Validating distances against reference implementations

Question

Validating distances against reference implementations

sdmccabe opened this issue 5 years ago · 10 comments

Answer 1 · 2019-08-23T17:39:54.000Z

There are differences in output between our distance and the reference implementation of Portrait Divergence, but the differences are consistently small (the largest I've seen is 0.005, and it's usually more like 0.001). I'll keep investigating but I'd guess it's nothing.

Answer 2 · 2019-08-23T17:52:07.000Z

We should bump the PyPI version after finishing this.

Answer 3 · 2019-08-23T20:13:17.000Z

@leotrs I've checked off NBD because I assume the implementations are the same.

Answer 4 · 2019-08-25T17:57:47.000Z

HIM is producing different outputs from the R NetworkDistance implementation for RGGs (N=200, p=0.26, using the edgelists from the graphwend repo); will need to investigate further.

Answer 5 · 2019-08-26T14:31:32.000Z

@leotrs I've checked off NBD because I assume the implementations are the same.

At this point I wouldn't be surprised if netrd's implementation is more updated than mine. However, you can forget about NBD as I am the maintainer of the other one. If the outputs from the two different repos are different, then probably netrd's are correct...

Answer 6 · 2019-08-26T14:33:33.000Z

For NetSimile, I found this and this.
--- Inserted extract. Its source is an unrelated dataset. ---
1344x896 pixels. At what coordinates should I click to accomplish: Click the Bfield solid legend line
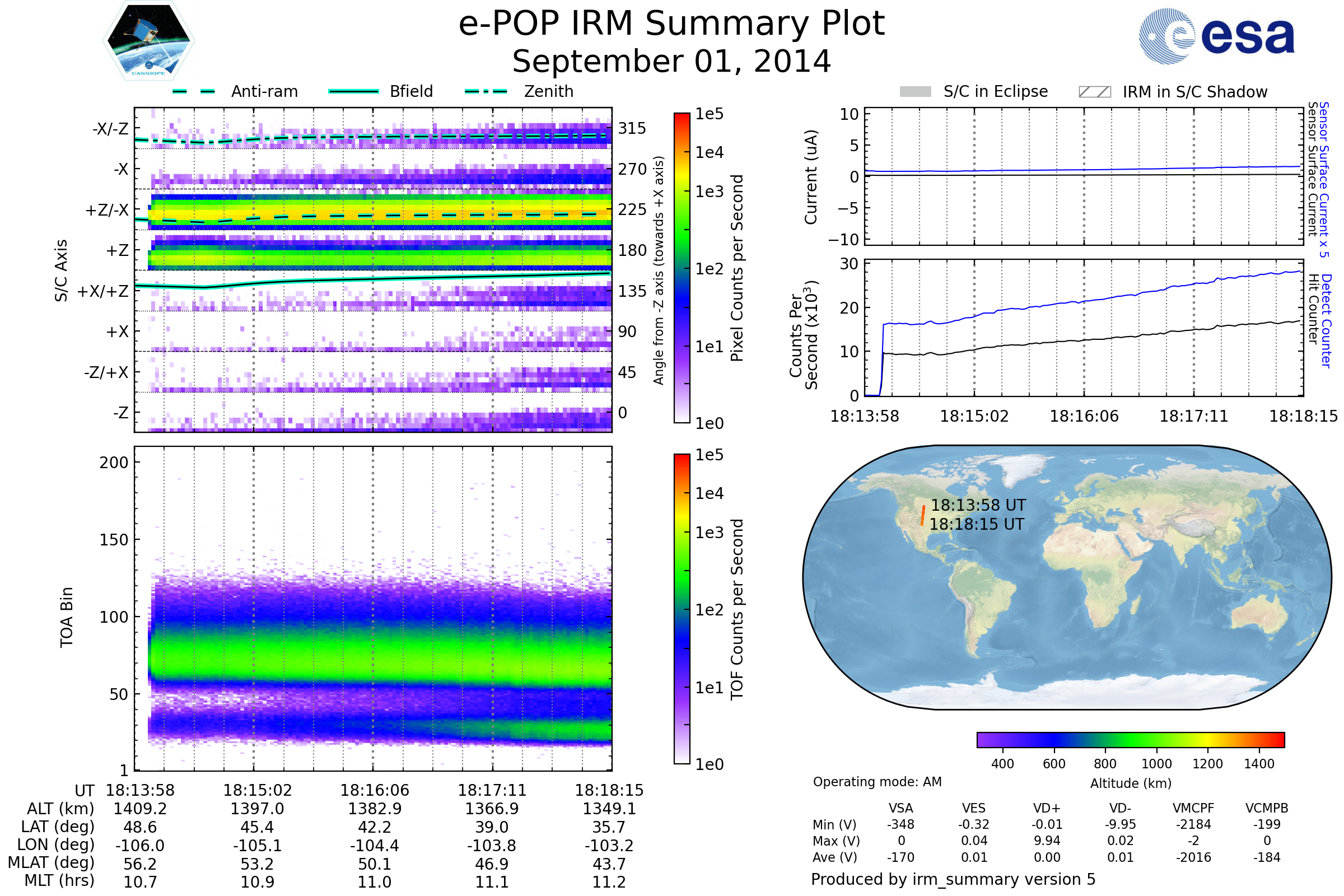pos(353,91)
Haven't compared them yet tho.

Answer 7 · 2019-08-26T14:55:00.000Z

NetSimile is a frustrating one since there isn't a reference implementation in the sense of author's code, so we're assuming the other independent implementations are correct. When I was debugging some NetSimile issues back in the spring I remember comparing the outputs to those from the netcomp library; I don't know if anything has changed since but I believe they were producing similar or identical outputs.

Answer 8 · 2019-08-26T15:00:27.000Z

We could use it as a touchstone only then. As long as we're in their ballpark, we're good.

Answer 9 · 2019-10-09T17:49:10.000Z

Frobenius and Jaccard depend on row ordering, yes?

Unrelatedly, they both seem to be simple enough that we can just check them off?

Answer 10 · 2019-10-09T17:52:18.000Z

They should depend on row ordering, @jkbren would be able to confirm from his experiments.

They're probably simple enough to check off, but simplicity can be deceiving; see the issues we had with Jaccard before in #180.